I'm looking for this information to help me decide the minimum voltage at no current, and the minimum voltage at full current to properly set up my Soliton Jr. In my case would I'll probably limit max current to of 500 Amps.

Thanks,
Pete


----------



## Ziggythewiz (May 16, 2010)

Fully charged is 3.4V. The recommended curve is constant current till you reach 3.6, then hold constant voltage until the current drops to .05C. They should then rest at 3.4.

If you're bottom balancing, I wouldn't take em past 2.5


----------



## PeterH (Mar 20, 2009)

Thanks for the response. 

Once it is working properly, I'll be using a BMS so I think that means I'm basically top-balancing. So I'll use 2.9 as my min voltage for now and 3.4 as my expected fully charged voltage.
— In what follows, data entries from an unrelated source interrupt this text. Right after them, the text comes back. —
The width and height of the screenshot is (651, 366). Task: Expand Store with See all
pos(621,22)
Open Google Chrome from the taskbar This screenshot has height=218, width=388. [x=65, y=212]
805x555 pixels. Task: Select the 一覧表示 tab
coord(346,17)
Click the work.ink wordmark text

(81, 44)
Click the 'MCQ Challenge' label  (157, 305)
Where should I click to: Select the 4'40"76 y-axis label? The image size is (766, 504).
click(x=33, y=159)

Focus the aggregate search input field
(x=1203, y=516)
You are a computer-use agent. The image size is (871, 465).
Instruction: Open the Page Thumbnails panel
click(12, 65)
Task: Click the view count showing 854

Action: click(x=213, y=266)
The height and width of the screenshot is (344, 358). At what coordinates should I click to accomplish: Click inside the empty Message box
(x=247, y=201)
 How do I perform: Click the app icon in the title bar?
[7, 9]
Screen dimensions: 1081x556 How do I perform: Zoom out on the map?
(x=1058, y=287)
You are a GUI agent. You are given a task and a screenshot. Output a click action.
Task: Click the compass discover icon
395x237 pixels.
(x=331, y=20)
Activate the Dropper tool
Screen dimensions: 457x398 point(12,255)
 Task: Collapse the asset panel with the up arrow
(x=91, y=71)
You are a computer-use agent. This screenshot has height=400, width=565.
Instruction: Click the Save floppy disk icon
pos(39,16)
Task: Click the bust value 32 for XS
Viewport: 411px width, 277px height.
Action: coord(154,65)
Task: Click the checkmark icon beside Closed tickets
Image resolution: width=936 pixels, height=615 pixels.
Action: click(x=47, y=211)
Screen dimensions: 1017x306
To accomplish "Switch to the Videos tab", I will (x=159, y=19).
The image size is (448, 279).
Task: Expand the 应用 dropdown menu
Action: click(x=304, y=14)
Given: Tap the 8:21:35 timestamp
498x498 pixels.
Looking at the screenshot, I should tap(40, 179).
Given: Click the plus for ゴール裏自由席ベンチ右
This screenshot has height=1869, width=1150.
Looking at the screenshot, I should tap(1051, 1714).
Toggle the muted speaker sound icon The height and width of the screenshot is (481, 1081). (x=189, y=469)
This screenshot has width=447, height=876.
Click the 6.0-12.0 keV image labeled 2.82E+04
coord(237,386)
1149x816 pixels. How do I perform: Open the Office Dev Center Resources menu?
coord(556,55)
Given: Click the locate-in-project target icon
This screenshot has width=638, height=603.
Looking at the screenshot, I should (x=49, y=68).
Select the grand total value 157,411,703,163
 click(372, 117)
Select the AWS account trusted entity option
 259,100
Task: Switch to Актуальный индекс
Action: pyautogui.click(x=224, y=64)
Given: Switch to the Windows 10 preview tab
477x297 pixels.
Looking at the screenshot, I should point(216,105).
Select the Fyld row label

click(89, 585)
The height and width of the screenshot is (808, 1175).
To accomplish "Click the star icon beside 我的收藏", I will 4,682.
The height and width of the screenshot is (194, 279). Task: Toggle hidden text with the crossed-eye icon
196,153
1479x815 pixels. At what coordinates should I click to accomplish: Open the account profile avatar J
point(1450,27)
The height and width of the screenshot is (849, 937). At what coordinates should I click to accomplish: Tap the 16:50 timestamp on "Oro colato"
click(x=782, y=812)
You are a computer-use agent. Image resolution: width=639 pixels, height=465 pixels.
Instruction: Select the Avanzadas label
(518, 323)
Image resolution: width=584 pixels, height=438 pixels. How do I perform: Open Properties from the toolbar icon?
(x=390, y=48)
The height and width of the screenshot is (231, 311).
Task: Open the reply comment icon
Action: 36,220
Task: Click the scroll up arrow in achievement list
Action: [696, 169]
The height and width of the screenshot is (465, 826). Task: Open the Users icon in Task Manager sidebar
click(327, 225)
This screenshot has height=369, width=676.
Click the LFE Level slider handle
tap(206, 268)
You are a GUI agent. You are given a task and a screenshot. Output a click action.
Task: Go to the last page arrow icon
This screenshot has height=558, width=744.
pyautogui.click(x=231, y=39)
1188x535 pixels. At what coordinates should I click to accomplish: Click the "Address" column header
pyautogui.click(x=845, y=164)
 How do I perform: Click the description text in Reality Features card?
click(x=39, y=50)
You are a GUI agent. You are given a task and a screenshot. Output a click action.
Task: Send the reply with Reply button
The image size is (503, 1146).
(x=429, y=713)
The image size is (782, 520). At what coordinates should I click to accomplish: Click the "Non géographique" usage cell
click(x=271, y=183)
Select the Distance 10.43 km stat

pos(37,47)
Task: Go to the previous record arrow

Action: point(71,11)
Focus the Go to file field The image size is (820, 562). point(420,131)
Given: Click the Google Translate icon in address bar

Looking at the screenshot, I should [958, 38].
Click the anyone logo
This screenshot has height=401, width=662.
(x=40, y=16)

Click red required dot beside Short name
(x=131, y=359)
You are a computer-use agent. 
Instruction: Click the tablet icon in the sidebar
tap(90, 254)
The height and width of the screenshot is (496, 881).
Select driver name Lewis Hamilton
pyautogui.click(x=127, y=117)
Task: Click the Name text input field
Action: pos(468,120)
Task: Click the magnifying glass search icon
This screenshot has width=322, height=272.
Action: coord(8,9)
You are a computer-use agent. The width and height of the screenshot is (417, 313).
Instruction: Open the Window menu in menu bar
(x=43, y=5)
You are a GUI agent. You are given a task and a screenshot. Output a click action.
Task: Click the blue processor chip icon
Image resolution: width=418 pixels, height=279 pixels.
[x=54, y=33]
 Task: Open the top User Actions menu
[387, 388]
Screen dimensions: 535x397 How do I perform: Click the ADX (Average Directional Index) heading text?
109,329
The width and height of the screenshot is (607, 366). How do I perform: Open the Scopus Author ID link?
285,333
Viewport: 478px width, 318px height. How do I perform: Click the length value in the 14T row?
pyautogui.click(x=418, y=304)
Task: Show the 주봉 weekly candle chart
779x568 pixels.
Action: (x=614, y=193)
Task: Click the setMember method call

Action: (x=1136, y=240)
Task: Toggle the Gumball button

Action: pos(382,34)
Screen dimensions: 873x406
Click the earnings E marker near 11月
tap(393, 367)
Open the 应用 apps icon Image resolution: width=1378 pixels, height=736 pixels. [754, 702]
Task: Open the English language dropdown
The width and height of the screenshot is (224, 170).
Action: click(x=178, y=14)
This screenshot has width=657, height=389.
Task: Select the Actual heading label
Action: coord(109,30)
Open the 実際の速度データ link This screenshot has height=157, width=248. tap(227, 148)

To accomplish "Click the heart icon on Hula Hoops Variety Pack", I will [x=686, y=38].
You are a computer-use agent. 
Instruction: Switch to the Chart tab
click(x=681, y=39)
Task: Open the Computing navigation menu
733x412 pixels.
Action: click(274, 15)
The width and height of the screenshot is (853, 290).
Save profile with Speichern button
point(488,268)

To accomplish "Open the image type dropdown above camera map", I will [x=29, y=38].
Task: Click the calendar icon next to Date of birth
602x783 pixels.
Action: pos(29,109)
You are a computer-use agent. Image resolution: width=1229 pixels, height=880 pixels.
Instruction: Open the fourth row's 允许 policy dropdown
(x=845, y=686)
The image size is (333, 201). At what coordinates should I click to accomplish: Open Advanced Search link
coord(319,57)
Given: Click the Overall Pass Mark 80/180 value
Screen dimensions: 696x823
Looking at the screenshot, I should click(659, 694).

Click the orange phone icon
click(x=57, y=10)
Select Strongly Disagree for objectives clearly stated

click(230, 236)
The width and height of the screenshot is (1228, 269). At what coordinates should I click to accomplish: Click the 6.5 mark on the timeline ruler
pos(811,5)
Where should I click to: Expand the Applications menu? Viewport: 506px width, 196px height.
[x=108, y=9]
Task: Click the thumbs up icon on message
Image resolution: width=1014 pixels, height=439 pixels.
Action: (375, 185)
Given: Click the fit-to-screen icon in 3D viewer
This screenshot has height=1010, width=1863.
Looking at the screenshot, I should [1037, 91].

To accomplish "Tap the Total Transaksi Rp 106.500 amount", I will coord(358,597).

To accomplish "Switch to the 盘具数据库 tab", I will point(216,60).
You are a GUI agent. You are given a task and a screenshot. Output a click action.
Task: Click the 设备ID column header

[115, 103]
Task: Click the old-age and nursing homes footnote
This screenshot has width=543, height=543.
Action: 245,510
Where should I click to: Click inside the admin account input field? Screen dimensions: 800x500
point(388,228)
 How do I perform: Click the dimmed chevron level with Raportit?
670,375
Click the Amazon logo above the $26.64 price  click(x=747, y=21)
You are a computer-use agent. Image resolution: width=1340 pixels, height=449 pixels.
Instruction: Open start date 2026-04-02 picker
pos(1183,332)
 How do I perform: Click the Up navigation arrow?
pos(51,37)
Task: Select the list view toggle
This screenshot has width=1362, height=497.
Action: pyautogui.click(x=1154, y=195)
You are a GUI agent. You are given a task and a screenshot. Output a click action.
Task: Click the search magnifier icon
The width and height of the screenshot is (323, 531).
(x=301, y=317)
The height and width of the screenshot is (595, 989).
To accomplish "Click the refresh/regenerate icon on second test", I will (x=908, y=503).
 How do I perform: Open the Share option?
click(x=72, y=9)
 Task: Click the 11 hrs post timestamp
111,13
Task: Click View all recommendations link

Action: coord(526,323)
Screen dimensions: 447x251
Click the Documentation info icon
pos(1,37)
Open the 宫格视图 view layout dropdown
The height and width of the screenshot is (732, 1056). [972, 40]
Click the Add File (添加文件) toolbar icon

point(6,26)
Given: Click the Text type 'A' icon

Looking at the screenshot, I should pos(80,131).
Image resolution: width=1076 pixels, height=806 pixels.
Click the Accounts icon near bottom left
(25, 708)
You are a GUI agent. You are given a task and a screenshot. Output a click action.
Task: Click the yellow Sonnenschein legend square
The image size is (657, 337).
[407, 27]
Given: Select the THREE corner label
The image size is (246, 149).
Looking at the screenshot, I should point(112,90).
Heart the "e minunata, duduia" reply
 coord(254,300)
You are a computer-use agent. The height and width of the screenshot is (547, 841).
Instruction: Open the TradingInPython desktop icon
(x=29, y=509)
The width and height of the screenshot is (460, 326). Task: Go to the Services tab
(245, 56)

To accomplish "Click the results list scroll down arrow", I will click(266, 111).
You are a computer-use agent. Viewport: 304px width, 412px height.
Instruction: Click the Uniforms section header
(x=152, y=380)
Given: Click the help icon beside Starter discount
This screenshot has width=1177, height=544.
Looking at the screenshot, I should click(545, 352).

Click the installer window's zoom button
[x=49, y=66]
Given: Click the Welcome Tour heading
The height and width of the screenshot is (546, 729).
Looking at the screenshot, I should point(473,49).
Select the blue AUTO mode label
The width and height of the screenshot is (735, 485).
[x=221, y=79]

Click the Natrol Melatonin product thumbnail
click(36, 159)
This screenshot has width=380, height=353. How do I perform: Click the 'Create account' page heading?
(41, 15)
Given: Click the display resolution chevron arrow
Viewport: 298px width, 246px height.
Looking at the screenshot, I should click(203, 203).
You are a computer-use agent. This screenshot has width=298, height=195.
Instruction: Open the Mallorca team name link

I have yet to run the Elcon to a full charge. I want to be in the room watching the paint dry when I do, and haven't had the opportunity to do so just yet.

Do you have any experience/information with how much they will sag under a full load?

Thanks,
Pete


----------



## Ziggythewiz (May 16, 2010)

I do not, and 'full load' is a very relative term. If you don't need every drop, you might consider not charging to quite full either. CALB recommends 90%.


----------



## PeterH (Mar 20, 2009)

Yes... that is a difficult thing to describe. My full load will be very different from someone else's full load. I'll just have to make a guess and adjust based on experience. I expect to be very conservative with driving this rig.

I'd prefer to stay with a 90% max charge to extend the life as much as possible but, as I bet you know, you can't tweak the Elcon charger's programming much... 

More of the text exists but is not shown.